What you will do:
Arrange every line of the records below as a numbered list, omitting any blank lines.

Data supplied:
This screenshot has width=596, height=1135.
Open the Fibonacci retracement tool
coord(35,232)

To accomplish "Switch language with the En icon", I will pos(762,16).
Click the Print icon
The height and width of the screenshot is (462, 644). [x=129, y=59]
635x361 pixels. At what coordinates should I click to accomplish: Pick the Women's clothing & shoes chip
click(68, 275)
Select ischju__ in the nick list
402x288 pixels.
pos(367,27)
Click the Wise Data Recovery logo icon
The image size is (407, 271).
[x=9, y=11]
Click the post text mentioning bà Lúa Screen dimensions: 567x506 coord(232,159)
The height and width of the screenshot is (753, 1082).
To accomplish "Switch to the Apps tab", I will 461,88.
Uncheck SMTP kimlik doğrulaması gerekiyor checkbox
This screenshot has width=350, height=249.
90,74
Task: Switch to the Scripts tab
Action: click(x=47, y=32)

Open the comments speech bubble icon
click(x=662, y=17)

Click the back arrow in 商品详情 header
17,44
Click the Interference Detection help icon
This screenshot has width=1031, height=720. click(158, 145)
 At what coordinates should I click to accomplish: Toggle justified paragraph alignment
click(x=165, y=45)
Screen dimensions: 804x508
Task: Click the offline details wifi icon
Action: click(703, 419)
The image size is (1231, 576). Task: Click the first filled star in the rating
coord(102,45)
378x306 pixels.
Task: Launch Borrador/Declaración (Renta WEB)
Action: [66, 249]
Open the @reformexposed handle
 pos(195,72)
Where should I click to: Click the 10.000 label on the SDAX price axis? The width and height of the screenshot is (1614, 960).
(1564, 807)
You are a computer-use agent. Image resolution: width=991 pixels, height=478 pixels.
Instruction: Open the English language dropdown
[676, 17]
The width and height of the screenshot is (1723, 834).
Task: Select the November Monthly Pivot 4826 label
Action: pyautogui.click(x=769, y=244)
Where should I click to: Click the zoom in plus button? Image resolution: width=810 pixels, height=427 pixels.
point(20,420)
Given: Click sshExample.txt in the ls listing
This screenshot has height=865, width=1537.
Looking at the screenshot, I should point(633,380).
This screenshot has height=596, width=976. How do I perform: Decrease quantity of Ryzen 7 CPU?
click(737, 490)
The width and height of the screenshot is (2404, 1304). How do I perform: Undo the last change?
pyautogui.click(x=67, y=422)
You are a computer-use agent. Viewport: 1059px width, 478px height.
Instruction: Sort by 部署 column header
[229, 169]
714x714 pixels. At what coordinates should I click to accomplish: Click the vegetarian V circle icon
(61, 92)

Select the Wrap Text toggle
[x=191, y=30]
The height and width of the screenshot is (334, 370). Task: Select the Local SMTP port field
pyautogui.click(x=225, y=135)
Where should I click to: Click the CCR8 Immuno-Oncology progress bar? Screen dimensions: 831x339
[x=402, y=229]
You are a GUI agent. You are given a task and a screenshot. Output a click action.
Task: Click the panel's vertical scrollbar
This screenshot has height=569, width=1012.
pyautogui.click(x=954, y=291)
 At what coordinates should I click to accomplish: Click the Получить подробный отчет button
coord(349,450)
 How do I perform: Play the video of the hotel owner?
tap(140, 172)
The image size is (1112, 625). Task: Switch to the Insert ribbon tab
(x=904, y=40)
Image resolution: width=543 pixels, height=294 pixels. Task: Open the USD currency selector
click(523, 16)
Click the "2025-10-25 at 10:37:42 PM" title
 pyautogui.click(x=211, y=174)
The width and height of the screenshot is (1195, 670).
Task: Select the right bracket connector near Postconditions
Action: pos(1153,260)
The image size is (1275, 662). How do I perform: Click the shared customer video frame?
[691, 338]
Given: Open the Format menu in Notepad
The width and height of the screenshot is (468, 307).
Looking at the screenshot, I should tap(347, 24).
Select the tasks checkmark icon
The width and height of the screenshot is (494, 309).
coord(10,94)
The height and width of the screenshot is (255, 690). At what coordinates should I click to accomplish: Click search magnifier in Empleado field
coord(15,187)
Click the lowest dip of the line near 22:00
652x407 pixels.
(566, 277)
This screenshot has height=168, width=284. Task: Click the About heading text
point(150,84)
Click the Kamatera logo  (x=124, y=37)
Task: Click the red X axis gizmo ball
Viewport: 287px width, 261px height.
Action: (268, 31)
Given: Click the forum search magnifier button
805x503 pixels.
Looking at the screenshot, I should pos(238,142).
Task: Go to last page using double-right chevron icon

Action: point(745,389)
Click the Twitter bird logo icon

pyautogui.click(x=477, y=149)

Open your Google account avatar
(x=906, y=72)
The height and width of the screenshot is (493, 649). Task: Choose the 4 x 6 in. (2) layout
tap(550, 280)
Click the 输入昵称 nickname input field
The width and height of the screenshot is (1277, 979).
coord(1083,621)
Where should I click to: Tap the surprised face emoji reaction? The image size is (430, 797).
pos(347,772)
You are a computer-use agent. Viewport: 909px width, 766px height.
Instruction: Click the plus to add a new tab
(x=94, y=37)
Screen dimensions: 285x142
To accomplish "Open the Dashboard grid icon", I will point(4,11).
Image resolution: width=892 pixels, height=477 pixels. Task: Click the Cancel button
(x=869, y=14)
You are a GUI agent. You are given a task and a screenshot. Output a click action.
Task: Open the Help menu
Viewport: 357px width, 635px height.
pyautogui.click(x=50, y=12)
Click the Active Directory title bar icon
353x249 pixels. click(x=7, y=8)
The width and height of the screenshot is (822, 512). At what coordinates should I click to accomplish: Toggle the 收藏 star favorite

Task response:
1. This screenshot has width=596, height=1135.
2. Open the Fibonacci retracement tool
3. coord(35,232)
4. To accomplish "Switch language with the En icon", I will pos(762,16).
5. Click the Print icon
6. The height and width of the screenshot is (462, 644). [x=129, y=59]
7. 635x361 pixels. At what coordinates should I click to accomplish: Pick the Women's clothing & shoes chip
8. click(68, 275)
9. Select ischju__ in the nick list
10. 402x288 pixels.
11. pos(367,27)
12. Click the Wise Data Recovery logo icon
13. The image size is (407, 271).
14. [x=9, y=11]
15. Click the post text mentioning bà Lúa Screen dimensions: 567x506 coord(232,159)
16. The height and width of the screenshot is (753, 1082).
17. To accomplish "Switch to the Apps tab", I will 461,88.
18. Uncheck SMTP kimlik doğrulaması gerekiyor checkbox
19. This screenshot has width=350, height=249.
20. 90,74
21. Task: Switch to the Scripts tab
22. Action: click(x=47, y=32)
23. Open the comments speech bubble icon
24. click(x=662, y=17)
25. Click the back arrow in 商品详情 header
26. 17,44
27. Click the Interference Detection help icon
28. This screenshot has width=1031, height=720. click(158, 145)
29.  At what coordinates should I click to accomplish: Toggle justified paragraph alignment
30. click(x=165, y=45)
31. Screen dimensions: 804x508
32. Task: Click the offline details wifi icon
33. Action: click(703, 419)
34. The image size is (1231, 576). Task: Click the first filled star in the rating
35. coord(102,45)
36. 378x306 pixels.
37. Task: Launch Borrador/Declaración (Renta WEB)
38. Action: [66, 249]
39. Open the @reformexposed handle
40.  pos(195,72)
41. Where should I click to: Click the 10.000 label on the SDAX price axis? The width and height of the screenshot is (1614, 960).
42. (1564, 807)
43. You are a computer-use agent. Image resolution: width=991 pixels, height=478 pixels.
44. Instruction: Open the English language dropdown
45. [676, 17]
46. The width and height of the screenshot is (1723, 834).
47. Task: Select the November Monthly Pivot 4826 label
48. Action: pyautogui.click(x=769, y=244)
49. Where should I click to: Click the zoom in plus button? Image resolution: width=810 pixels, height=427 pixels.
50. point(20,420)
51. Given: Click sshExample.txt in the ls listing
52. This screenshot has height=865, width=1537.
53. Looking at the screenshot, I should point(633,380).
54. This screenshot has height=596, width=976. How do I perform: Decrease quantity of Ryzen 7 CPU?
55. click(737, 490)
56. The width and height of the screenshot is (2404, 1304). How do I perform: Undo the last change?
57. pyautogui.click(x=67, y=422)
58. You are a computer-use agent. Viewport: 1059px width, 478px height.
59. Instruction: Sort by 部署 column header
60. [229, 169]
61. 714x714 pixels. At what coordinates should I click to accomplish: Click the vegetarian V circle icon
62. (61, 92)
63. Select the Wrap Text toggle
64. [x=191, y=30]
65. The height and width of the screenshot is (334, 370). Task: Select the Local SMTP port field
66. pyautogui.click(x=225, y=135)
67. Where should I click to: Click the CCR8 Immuno-Oncology progress bar? Screen dimensions: 831x339
68. [x=402, y=229]
69. You are a GUI agent. You are given a task and a screenshot. Output a click action.
70. Task: Click the panel's vertical scrollbar
71. This screenshot has height=569, width=1012.
72. pyautogui.click(x=954, y=291)
73.  At what coordinates should I click to accomplish: Click the Получить подробный отчет button
74. coord(349,450)
75.  How do I perform: Play the video of the hotel owner?
76. tap(140, 172)
77. The image size is (1112, 625). Task: Switch to the Insert ribbon tab
78. (x=904, y=40)
79. Image resolution: width=543 pixels, height=294 pixels. Task: Open the USD currency selector
80. click(523, 16)
81. Click the "2025-10-25 at 10:37:42 PM" title
82.  pyautogui.click(x=211, y=174)
83. The width and height of the screenshot is (1195, 670).
84. Task: Select the right bracket connector near Postconditions
85. Action: pos(1153,260)
86. The image size is (1275, 662). How do I perform: Click the shared customer video frame?
87. [691, 338]
88. Given: Open the Format menu in Notepad
89. The width and height of the screenshot is (468, 307).
90. Looking at the screenshot, I should tap(347, 24).
91. Select the tasks checkmark icon
92. The width and height of the screenshot is (494, 309).
93. coord(10,94)
94. The height and width of the screenshot is (255, 690). At what coordinates should I click to accomplish: Click search magnifier in Empleado field
95. coord(15,187)
96. Click the lowest dip of the line near 22:00
97. 652x407 pixels.
98. (566, 277)
99. This screenshot has height=168, width=284. Task: Click the About heading text
100. point(150,84)
101. Click the Kamatera logo  (x=124, y=37)
102. Task: Click the red X axis gizmo ball
103. Viewport: 287px width, 261px height.
104. Action: (268, 31)
105. Given: Click the forum search magnifier button
106. 805x503 pixels.
107. Looking at the screenshot, I should pos(238,142).
108. Task: Go to last page using double-right chevron icon
109. Action: point(745,389)
110. Click the Twitter bird logo icon
111. pyautogui.click(x=477, y=149)
112. Open your Google account avatar
113. (x=906, y=72)
114. The height and width of the screenshot is (493, 649). Task: Choose the 4 x 6 in. (2) layout
115. tap(550, 280)
116. Click the 输入昵称 nickname input field
117. The width and height of the screenshot is (1277, 979).
118. coord(1083,621)
119. Where should I click to: Tap the surprised face emoji reaction? The image size is (430, 797).
120. pos(347,772)
121. You are a computer-use agent. Viewport: 909px width, 766px height.
122. Instruction: Click the plus to add a new tab
123. (x=94, y=37)
124. Screen dimensions: 285x142
125. To accomplish "Open the Dashboard grid icon", I will point(4,11).
126. Image resolution: width=892 pixels, height=477 pixels. Task: Click the Cancel button
127. (x=869, y=14)
128. You are a GUI agent. You are given a task and a screenshot. Output a click action.
129. Task: Open the Help menu
130. Viewport: 357px width, 635px height.
131. pyautogui.click(x=50, y=12)
132. Click the Active Directory title bar icon
133. 353x249 pixels. click(x=7, y=8)
134. The width and height of the screenshot is (822, 512). At what coordinates should I click to accomplish: Toggle the 收藏 star favorite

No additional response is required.